## BEGIN DATA TO USE

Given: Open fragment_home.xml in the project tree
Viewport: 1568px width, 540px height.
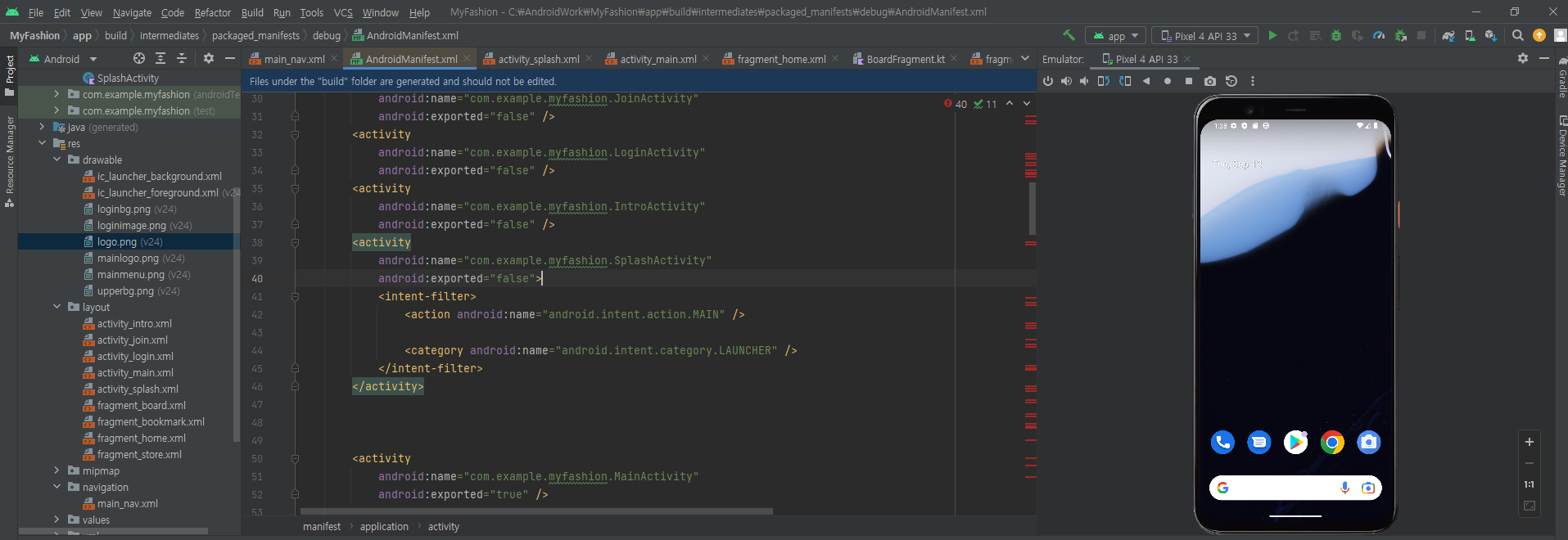Looking at the screenshot, I should [x=141, y=438].

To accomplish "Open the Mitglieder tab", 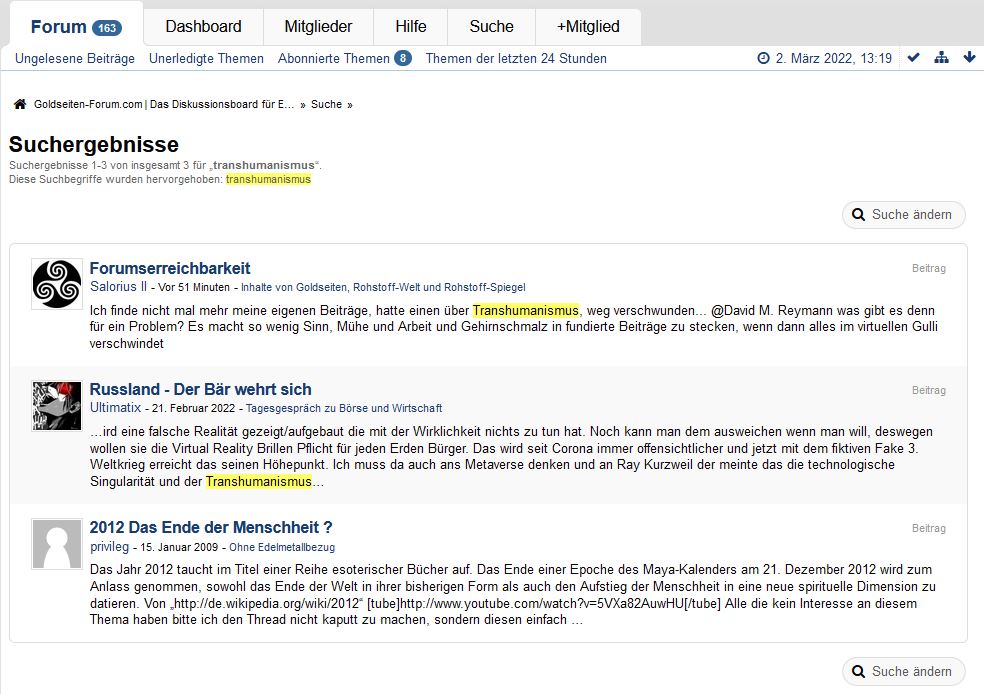I will 318,27.
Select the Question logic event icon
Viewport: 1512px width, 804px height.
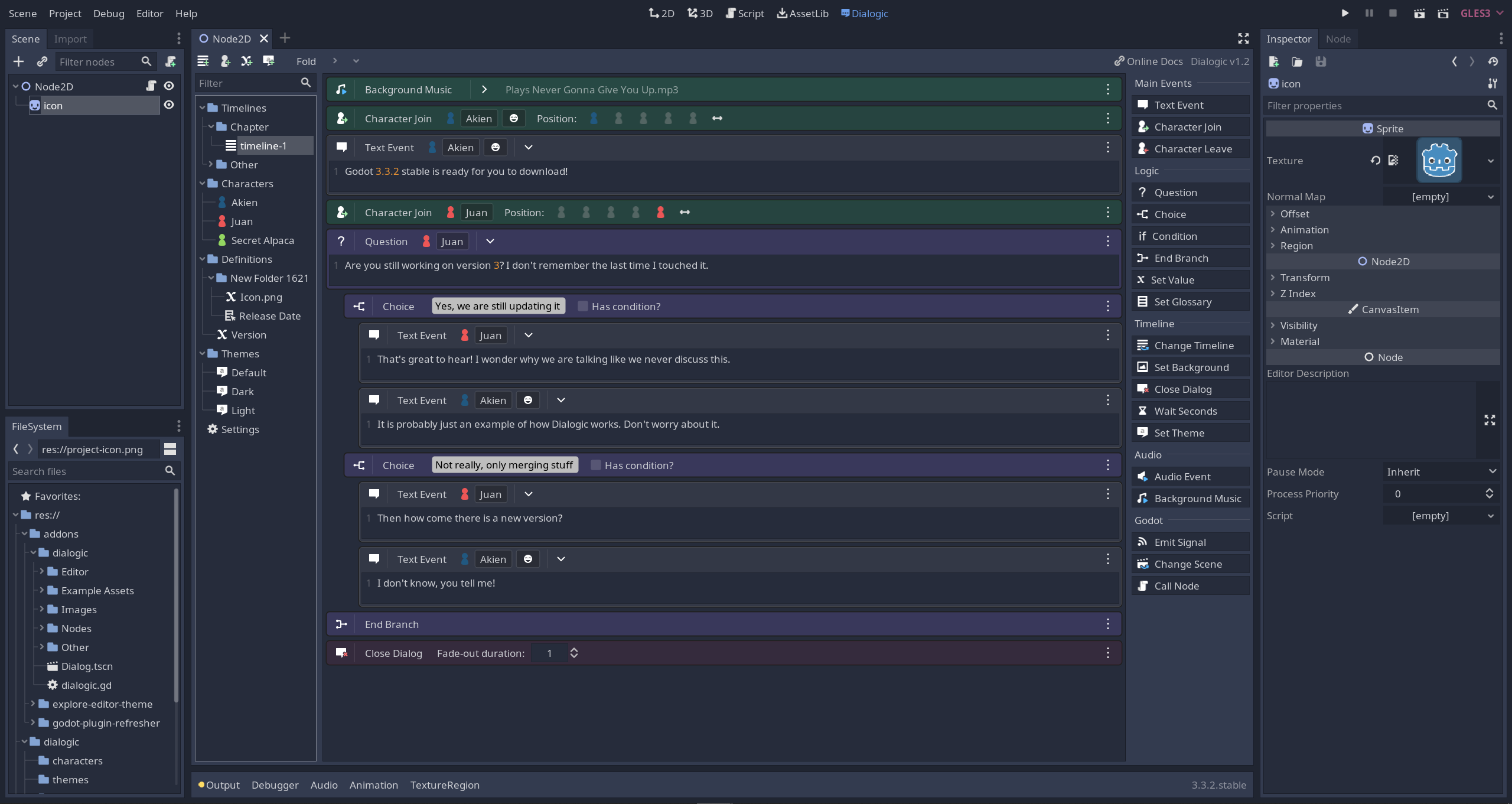1143,192
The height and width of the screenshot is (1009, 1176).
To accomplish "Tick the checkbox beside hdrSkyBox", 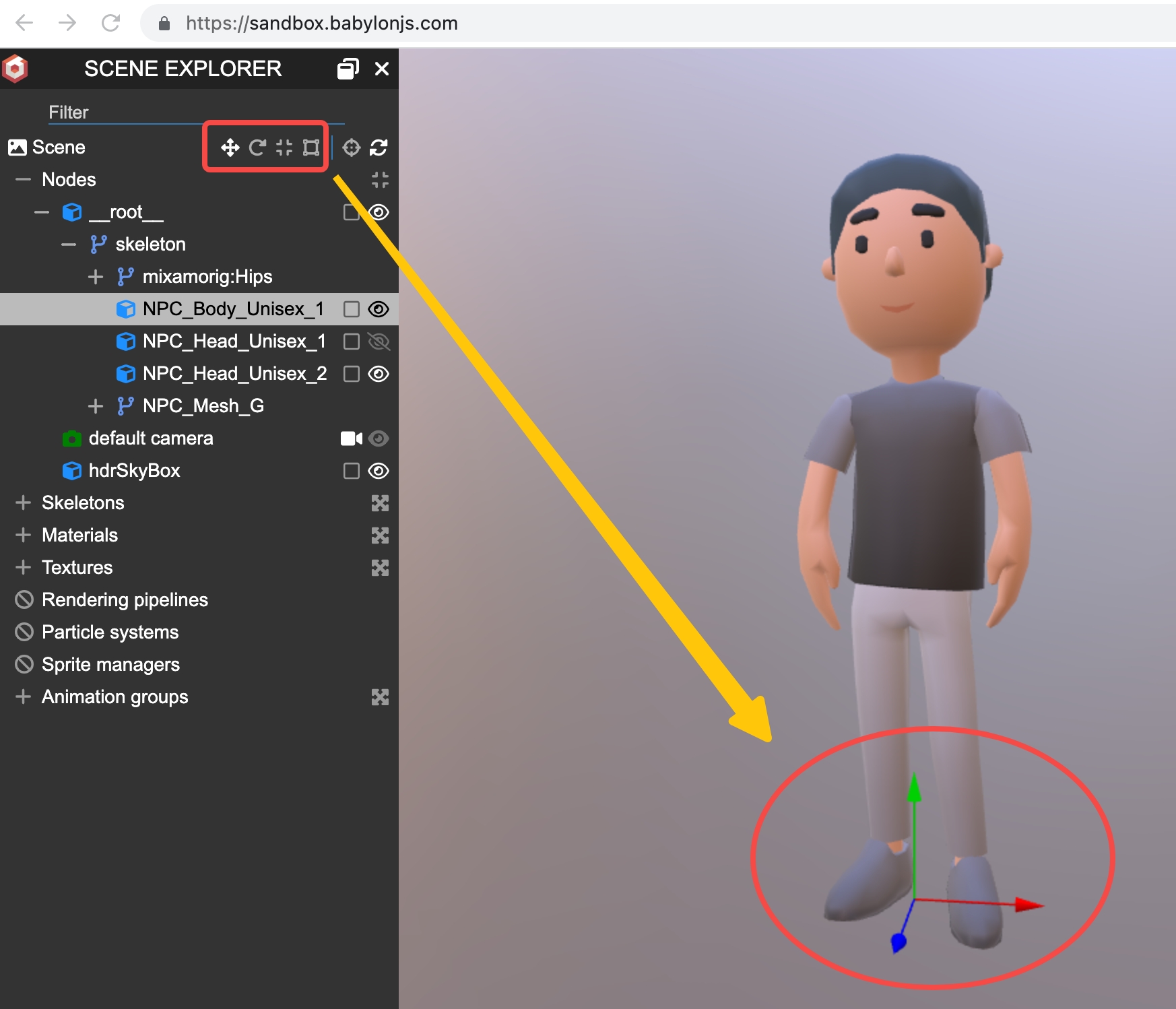I will pos(351,471).
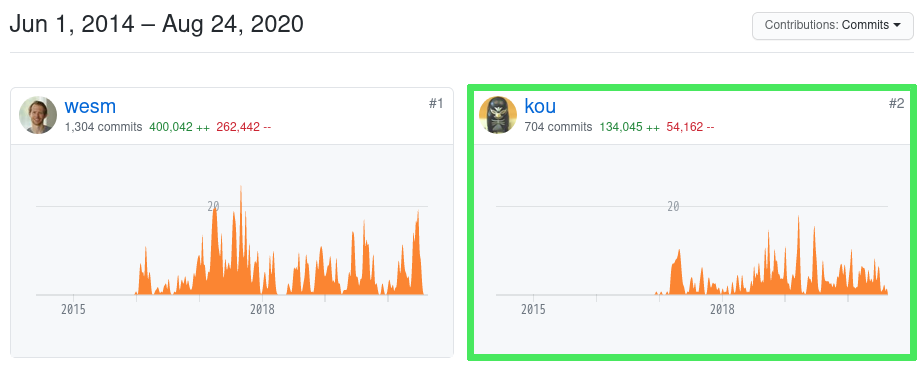Click the #2 rank label

coord(896,104)
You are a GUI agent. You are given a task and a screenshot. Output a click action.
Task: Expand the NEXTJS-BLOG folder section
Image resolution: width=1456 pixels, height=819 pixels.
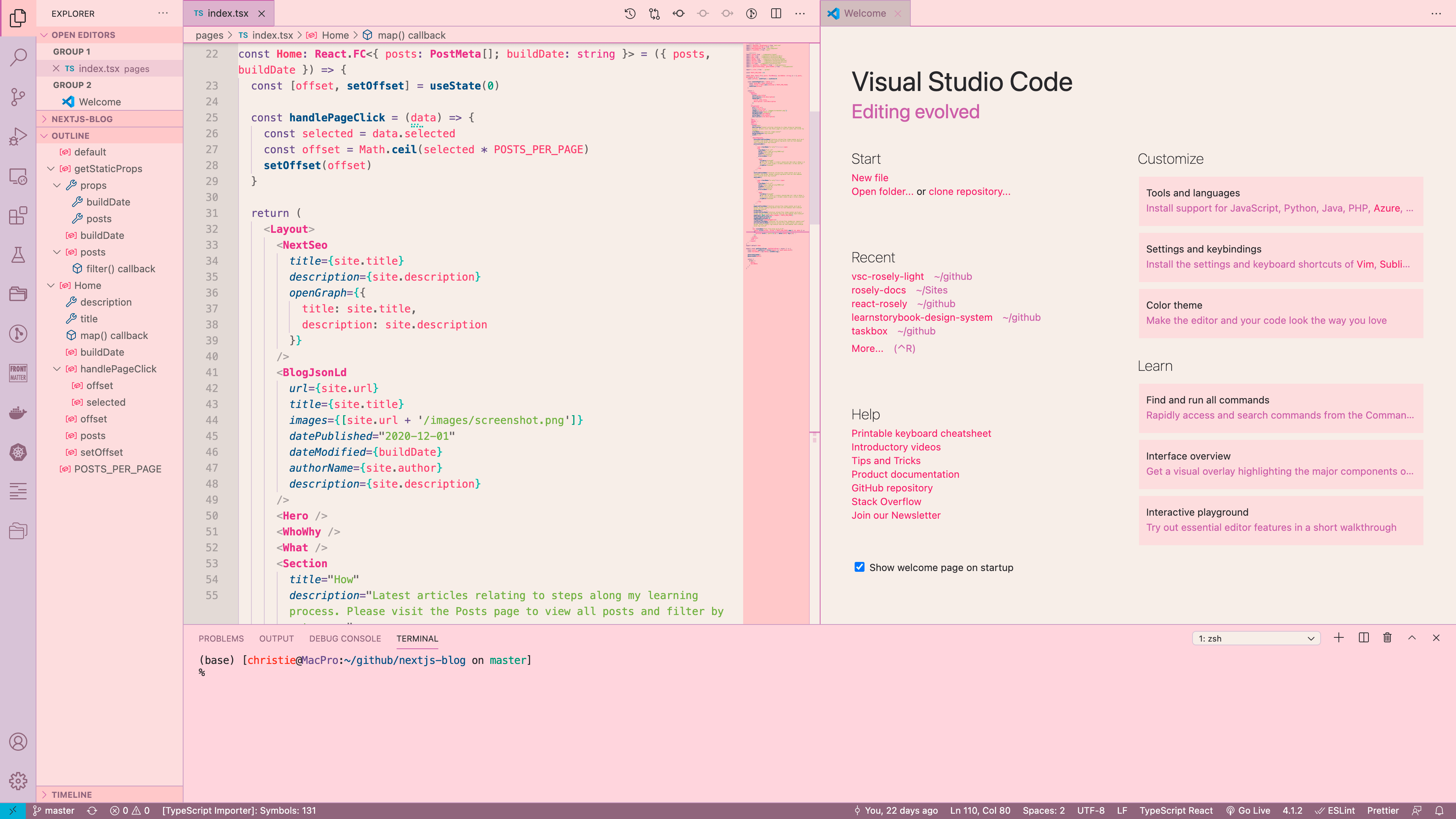(82, 119)
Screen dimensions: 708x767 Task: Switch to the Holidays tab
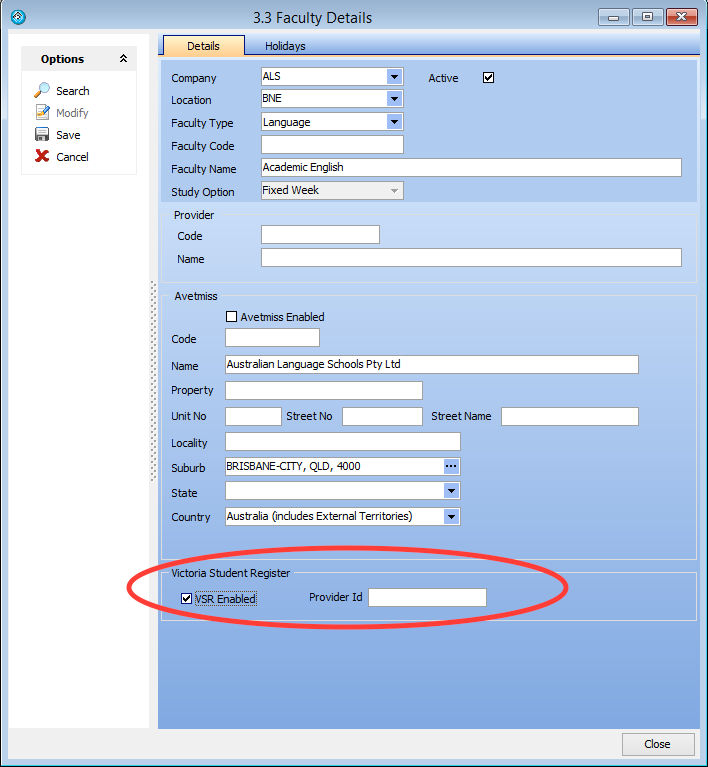[x=285, y=46]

## END DATA TO USE

DESCRIPTION OF THE TASK »
Begin at the line that has "Screen dimensions: 708x767" and stop after the final line, then write out those lines again with the requests included and the pictures omitted. Scale every coordinate in the answers by 2.55, rounding to whole numbers with halves going up.

FINISHED TASK »
Screen dimensions: 708x767 Task: Switch to the Holidays tab
[x=727, y=117]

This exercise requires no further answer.